Lorraine CounsellComment

Gingerbread Snowflakes

Lorraine CounsellComment
Gingerbread Snowflakes

With only two days left to go until the Christmas holidays begin we are well and truly embracing the festive spirit here at Rhubarb and Beans. The tree is up, the elf has returned and the kitchen is full of the smells of Christmas. While browsing some of my favourite blogs last week I came across these beautiful snowflake cookies from Wallflower Girl. Inspired, I purchased these fab little cookie cutters from Lakeland and set to work on the perfect holiday recipe. 

I have always loved making gingerbread and as an activity it keeps the kids entertained for ages! It's become a bit of a tradition that we bake Christmas gingerbread together and they make great gifts for neighbours, friends, teachers etc. I'm always on the hunt for bakes that all the children love and these gorgeous cookies fit the bill perfectly.

The dough is simple to make without fancy ingredients and is able to withstand as much rolling, cutting and rerolling you can throw at it! The orange zest definitely takes these to the next level and I just love them. They are also vegan, gluten free and nut free so are perfect for any occasion.

*Ingredients*

  • 100g vegan margarine
  • 100g light muscovado sugar
  • 70g golden syrup (approx 3 heaped tbsp)
  • 280g plain gluten free flour (I used Doves Farm)
  • 1/2 tsp bicarbonate of soda
  • 1 tsp ground ginger
  • 1/2 tsp ground cinnamon
  • Grated zest of 1 orange

Method

1. Preheat oven to 180˙C.
2. Mix together all your dry ingredients in a large bowl.
3. Place the vegan spread, sugar and syrup in a small pan and gently heat until melted.
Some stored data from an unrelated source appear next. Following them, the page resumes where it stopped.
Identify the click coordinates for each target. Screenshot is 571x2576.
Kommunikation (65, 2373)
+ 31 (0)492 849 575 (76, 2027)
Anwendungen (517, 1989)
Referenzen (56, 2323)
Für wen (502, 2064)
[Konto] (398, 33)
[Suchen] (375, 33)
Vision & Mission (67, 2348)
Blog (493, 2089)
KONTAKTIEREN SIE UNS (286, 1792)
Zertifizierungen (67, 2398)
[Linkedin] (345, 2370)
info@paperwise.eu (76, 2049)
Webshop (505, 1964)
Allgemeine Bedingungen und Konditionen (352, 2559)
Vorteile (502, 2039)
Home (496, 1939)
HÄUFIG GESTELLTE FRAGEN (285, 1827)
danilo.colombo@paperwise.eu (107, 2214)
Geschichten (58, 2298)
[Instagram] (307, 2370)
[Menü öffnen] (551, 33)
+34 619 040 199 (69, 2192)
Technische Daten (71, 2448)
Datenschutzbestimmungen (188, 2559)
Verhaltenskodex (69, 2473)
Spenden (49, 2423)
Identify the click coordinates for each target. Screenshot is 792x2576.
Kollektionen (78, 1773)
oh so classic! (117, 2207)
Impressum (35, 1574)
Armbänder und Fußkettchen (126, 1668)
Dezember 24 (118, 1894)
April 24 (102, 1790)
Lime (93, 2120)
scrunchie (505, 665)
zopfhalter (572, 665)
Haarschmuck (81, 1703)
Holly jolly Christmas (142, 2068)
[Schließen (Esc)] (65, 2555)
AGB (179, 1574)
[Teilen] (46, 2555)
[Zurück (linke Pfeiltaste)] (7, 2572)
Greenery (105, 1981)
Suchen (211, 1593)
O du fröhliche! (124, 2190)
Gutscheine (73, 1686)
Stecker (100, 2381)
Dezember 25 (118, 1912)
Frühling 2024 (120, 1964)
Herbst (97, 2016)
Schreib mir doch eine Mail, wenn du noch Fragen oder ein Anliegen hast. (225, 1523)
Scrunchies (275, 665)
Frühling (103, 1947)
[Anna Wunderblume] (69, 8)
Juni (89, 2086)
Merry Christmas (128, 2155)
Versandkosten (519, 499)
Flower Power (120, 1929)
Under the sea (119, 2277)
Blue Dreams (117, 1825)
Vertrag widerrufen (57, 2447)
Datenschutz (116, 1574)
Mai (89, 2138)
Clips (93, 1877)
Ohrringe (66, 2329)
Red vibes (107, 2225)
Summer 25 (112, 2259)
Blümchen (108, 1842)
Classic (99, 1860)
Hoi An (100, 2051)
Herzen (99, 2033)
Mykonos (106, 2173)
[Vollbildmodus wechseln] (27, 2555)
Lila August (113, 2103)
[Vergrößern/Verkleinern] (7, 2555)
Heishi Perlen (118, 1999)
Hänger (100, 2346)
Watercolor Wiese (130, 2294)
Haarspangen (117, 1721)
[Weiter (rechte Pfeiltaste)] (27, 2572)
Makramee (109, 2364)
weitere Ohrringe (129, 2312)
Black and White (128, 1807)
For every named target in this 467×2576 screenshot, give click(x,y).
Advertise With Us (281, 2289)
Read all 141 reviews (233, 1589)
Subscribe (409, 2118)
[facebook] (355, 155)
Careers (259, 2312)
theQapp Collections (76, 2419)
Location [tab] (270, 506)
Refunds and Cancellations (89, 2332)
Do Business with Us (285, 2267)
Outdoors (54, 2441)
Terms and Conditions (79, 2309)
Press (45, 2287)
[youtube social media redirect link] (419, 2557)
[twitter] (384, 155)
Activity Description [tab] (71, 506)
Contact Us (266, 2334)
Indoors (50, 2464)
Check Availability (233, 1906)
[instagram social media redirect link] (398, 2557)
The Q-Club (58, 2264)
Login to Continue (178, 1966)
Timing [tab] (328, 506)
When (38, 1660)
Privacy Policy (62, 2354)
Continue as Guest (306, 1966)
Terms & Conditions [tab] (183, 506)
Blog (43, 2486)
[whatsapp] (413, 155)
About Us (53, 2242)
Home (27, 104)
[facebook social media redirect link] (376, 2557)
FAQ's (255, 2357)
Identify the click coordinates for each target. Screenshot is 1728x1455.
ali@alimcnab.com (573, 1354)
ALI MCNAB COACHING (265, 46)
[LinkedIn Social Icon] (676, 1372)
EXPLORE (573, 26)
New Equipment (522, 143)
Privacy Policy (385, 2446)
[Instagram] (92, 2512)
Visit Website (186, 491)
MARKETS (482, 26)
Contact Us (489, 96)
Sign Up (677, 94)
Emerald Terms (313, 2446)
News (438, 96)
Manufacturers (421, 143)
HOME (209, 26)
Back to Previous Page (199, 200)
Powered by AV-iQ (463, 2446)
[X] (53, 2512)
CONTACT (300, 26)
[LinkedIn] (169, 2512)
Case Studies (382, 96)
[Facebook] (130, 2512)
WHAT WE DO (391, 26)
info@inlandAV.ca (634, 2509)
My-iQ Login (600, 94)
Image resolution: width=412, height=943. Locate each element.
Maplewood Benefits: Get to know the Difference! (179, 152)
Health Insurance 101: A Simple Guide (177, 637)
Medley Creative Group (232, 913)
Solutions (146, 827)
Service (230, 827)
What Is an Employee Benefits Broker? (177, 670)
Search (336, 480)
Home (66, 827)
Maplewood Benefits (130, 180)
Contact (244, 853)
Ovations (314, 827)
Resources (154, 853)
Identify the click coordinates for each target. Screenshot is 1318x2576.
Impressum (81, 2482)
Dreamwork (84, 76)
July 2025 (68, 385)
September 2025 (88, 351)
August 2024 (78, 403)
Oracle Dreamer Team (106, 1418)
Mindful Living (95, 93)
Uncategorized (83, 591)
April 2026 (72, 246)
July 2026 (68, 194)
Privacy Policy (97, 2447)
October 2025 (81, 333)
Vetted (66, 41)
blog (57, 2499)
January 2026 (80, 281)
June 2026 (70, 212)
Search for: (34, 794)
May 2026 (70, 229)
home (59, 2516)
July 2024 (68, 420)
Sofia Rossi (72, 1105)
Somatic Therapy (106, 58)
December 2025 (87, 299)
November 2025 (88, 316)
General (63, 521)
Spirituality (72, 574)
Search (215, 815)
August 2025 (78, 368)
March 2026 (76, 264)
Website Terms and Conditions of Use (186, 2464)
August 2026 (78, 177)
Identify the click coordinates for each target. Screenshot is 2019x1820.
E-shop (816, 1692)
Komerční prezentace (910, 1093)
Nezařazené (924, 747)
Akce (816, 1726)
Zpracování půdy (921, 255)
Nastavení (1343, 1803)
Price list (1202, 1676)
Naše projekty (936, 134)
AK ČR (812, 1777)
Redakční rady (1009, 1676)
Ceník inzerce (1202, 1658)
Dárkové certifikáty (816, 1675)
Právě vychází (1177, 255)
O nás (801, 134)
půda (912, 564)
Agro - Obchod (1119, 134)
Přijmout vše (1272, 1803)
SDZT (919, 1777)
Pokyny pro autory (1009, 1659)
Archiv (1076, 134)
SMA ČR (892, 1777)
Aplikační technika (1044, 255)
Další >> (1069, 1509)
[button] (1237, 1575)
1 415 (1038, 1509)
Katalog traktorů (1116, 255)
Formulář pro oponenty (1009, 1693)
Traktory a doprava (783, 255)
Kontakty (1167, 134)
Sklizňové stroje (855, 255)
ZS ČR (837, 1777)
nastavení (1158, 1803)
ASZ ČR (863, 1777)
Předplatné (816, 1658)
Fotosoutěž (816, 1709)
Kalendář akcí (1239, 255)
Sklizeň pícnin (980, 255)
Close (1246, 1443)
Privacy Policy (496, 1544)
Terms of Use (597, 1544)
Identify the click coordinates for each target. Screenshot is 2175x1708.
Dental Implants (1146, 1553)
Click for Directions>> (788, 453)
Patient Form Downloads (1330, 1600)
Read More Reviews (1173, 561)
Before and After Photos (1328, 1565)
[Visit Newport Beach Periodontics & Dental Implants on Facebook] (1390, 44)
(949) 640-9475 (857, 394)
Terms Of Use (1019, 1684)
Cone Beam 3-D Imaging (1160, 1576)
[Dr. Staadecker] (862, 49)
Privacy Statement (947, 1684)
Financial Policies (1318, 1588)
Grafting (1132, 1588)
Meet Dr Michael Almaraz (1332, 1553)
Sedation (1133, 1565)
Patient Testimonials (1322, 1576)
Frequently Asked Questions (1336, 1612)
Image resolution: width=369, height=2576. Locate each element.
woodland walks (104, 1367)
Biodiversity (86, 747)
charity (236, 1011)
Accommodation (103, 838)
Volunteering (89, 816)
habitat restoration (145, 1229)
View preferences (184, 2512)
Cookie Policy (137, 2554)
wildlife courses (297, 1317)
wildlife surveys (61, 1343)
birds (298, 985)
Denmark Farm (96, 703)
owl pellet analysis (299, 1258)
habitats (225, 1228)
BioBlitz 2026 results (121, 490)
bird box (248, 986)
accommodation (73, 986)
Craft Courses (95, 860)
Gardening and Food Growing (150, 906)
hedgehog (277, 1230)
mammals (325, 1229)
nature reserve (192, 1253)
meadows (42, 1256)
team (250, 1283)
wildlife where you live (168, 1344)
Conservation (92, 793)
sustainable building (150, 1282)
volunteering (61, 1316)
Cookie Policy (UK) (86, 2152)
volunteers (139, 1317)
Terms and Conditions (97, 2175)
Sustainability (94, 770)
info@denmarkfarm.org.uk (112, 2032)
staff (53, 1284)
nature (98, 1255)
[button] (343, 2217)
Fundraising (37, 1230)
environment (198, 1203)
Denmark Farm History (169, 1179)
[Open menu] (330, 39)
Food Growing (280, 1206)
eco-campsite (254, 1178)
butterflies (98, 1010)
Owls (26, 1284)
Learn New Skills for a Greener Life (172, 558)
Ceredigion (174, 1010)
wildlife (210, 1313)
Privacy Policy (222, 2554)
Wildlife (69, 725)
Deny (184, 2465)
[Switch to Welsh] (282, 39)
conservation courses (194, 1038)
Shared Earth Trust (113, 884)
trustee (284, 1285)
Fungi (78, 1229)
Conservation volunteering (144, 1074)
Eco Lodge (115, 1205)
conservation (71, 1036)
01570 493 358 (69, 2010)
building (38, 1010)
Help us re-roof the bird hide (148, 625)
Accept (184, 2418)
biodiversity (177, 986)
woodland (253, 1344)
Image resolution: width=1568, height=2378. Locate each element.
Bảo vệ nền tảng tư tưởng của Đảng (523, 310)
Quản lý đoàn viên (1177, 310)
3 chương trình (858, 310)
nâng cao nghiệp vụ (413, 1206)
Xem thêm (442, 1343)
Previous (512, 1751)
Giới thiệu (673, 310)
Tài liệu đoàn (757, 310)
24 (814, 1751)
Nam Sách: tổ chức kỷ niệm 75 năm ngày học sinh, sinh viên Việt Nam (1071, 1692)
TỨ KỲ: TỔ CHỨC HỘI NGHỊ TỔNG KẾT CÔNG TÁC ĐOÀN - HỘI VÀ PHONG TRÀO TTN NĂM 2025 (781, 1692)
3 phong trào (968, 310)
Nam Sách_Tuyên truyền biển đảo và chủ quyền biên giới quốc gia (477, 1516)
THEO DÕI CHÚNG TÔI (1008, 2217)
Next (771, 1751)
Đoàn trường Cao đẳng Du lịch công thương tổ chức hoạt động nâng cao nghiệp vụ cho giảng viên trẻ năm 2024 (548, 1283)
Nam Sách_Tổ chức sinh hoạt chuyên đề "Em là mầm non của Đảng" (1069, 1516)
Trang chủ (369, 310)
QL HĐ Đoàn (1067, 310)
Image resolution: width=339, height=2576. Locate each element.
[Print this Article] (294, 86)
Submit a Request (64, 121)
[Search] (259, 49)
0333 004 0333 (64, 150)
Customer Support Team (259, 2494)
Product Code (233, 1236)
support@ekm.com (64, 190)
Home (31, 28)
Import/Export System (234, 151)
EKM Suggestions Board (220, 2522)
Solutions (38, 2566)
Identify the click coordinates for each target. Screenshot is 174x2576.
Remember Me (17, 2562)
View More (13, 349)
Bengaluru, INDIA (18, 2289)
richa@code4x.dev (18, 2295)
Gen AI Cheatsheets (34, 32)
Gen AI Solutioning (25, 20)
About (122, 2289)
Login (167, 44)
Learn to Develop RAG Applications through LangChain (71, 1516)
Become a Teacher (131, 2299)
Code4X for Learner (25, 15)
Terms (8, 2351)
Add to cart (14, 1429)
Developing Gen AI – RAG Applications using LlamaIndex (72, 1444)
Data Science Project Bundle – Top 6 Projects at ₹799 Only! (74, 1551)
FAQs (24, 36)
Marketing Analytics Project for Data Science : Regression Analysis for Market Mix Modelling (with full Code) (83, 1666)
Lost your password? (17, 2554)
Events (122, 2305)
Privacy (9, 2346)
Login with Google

Stir to combine.
4. Add the melted mixture to your dry ingredients and stir well until a soft dough is formed. 
5. Roll out the dough onto a floured surface until approx 3mm thick. (You can chill the dough for a short time first if required)
6. Cut out biscuits using cutters of your choice and transfer to a lined baking sheet.
7. Bake for 8-10 mins until lightly golden and slightly browner at the edges. (these tiny snowflakes took barely 8 minutes to bake but larger cookies would take longer so keep an eye on them. They firm up well with cooling so air on the side of undercooked rather than overbaked)
8. Leave to cool for a few minutes on the baking sheet then transfer to a wire cooling rack.
9. Dust with icing sugar if required.
10. Fight off small children to be able to eat any yourself!